NaClhv

Theology, philosophy, science, math, and random other things
                                                                                                                                                                                                                                                                  

How to insert a Jupyter Notebook into your WordPress post

June 21, 2021

I do a lot of work in Jupyter Notebooks, and I often find it useful to post them in their entirety in a blog post. The following method is what I use. It requires no additional plugins or programs, and allows you to post the notebook as a non-interactive html element, as a Gutenberg block in your post.

Unfortunately, this doesn't work with all versions of Jupyter Notebooks. My personal setup is to use "Anaconda3-2019.10-Windows-x86_64.exe" from Anaconda.com, and the following instructions work for that version.

1. Open the the Jupyter Notebook. Then from its menu bar, choose "File", "Download as", then "HTML (.html)"

2. Open the downloaded .html file of the notebook in a text editor.

3. Find the "<html>" tag in the file (without quotes). Delete it and the lines above it, and replace it with "<div>"

4. Likewise, find the "</html>" tag in the file. Delete it and any lines below it, and replace it with "</div>"

5. Search for the following block of text:

/*!
*
* IPython base
*
*/

It should appear around line 9000. Delete it and the lines above it, up to and including:

/*!
*
* Twitter Bootstrap
*
*/

which should appear near the top of the file.

6. In the line:

inlineMath: [ ['$','$'], ["\\(","\\)"] ],

replace each "$" with "$_$". Do the same in any markdown cell in the notebook where "$" is used for math. The exact set of new characters can be anything, as long as it doesn't appear elsewhere on your post.
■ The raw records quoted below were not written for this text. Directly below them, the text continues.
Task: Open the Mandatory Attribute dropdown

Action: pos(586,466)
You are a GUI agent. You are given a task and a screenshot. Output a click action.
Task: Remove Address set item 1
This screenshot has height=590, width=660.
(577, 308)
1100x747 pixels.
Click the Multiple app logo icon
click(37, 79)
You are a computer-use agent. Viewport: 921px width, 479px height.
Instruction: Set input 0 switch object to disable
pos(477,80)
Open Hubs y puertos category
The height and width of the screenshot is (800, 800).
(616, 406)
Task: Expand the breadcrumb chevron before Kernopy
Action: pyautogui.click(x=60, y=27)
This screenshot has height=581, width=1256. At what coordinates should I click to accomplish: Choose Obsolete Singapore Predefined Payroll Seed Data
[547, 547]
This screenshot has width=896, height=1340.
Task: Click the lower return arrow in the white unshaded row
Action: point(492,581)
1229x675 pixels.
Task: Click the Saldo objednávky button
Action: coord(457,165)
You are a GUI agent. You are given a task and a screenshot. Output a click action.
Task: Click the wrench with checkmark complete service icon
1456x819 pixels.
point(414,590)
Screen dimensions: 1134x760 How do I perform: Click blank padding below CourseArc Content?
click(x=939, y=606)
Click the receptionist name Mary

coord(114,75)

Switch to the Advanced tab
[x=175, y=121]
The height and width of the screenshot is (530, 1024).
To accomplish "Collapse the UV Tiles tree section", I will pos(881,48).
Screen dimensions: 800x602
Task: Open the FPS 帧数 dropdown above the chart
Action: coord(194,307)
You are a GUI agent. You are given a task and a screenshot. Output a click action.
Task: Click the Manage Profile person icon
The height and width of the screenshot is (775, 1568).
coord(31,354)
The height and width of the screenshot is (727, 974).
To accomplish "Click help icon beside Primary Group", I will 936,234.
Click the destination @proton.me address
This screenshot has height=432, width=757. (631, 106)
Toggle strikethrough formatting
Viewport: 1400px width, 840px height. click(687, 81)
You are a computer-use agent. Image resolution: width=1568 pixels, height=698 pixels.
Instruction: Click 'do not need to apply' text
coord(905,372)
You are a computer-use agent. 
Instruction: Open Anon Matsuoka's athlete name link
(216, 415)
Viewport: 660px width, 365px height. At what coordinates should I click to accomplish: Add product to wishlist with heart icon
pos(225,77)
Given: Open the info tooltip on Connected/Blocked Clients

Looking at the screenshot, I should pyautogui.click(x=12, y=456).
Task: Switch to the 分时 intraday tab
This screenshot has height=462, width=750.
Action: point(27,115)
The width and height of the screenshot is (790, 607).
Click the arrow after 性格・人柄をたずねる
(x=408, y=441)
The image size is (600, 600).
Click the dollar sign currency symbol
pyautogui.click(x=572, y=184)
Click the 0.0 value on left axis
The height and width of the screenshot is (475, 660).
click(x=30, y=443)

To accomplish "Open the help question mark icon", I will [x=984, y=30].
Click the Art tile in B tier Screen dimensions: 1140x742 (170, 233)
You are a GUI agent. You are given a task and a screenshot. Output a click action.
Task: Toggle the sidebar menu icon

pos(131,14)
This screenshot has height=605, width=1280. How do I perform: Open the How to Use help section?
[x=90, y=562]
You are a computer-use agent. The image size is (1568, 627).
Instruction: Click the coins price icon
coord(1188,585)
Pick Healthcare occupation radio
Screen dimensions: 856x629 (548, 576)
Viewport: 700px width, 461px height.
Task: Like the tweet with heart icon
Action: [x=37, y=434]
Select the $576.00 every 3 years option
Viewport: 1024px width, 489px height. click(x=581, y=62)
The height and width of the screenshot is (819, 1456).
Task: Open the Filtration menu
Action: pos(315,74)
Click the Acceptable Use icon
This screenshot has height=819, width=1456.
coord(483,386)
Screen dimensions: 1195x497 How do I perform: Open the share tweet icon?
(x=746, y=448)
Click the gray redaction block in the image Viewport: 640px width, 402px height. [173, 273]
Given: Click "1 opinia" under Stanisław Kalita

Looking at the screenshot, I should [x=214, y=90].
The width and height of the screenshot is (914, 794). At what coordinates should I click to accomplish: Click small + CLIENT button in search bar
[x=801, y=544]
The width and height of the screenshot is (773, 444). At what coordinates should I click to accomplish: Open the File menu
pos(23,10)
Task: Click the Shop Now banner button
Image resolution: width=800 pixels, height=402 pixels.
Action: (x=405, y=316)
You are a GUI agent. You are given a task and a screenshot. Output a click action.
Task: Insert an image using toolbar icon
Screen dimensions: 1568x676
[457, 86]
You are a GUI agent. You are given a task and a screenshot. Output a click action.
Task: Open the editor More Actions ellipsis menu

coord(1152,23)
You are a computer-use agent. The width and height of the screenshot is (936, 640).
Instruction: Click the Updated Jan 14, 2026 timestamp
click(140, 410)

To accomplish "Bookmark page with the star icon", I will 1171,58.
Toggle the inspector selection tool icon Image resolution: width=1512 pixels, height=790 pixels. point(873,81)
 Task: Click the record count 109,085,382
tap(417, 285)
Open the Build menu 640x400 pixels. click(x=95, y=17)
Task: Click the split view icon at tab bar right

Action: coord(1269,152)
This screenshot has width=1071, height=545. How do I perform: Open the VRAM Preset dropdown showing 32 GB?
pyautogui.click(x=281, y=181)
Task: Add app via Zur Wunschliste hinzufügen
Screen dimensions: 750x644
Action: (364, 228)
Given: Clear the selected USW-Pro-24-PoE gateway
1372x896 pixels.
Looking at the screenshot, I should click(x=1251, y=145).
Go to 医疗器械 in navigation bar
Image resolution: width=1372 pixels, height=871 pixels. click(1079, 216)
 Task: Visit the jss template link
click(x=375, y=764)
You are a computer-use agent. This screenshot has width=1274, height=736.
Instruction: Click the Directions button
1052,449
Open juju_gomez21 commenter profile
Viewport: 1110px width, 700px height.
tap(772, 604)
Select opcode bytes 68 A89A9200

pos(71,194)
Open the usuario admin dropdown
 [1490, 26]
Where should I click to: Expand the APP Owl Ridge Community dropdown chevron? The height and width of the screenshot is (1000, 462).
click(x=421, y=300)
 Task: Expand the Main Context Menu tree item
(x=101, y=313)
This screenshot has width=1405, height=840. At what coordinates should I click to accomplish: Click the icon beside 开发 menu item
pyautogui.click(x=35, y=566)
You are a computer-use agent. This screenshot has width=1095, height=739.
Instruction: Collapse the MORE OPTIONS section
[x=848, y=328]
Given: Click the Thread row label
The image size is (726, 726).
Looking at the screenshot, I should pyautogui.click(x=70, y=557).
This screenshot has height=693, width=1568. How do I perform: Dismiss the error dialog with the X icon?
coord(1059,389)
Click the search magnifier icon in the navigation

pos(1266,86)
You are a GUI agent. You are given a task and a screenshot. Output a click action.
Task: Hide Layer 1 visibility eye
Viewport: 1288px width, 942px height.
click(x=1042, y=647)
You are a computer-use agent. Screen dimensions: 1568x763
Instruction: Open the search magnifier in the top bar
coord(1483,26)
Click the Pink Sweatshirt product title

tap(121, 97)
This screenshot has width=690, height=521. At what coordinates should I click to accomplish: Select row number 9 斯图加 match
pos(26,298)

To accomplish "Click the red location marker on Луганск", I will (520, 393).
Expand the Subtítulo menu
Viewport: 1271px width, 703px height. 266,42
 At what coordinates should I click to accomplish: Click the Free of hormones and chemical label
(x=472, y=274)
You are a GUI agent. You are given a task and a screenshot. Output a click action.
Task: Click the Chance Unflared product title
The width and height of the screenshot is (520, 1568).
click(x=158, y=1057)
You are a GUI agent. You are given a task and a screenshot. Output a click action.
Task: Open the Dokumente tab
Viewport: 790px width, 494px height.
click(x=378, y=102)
7. Look for the following block of text:

/* Overrides of notebook CSS for static HTML export */
body {
overflow: visible;
padding: 8px;
}

In it, delete the whole line that contains "padding: 8px;"

8. Start editing your WordPress post, and insert a "Custom HTML" block where you want the Jupyter Notebook to appear.

9. Take the text-file html version of the Jupyter Notebook you edited above, and copy-paste it into the custom HTML block. Then, click on the "options" icon in the block menu (three vertical dots), and choose "Convert to Blocks"

10. If you later get an error message saying "This block contains unexpected or invalid content", simply click on the "Attempt Block Recovery" button.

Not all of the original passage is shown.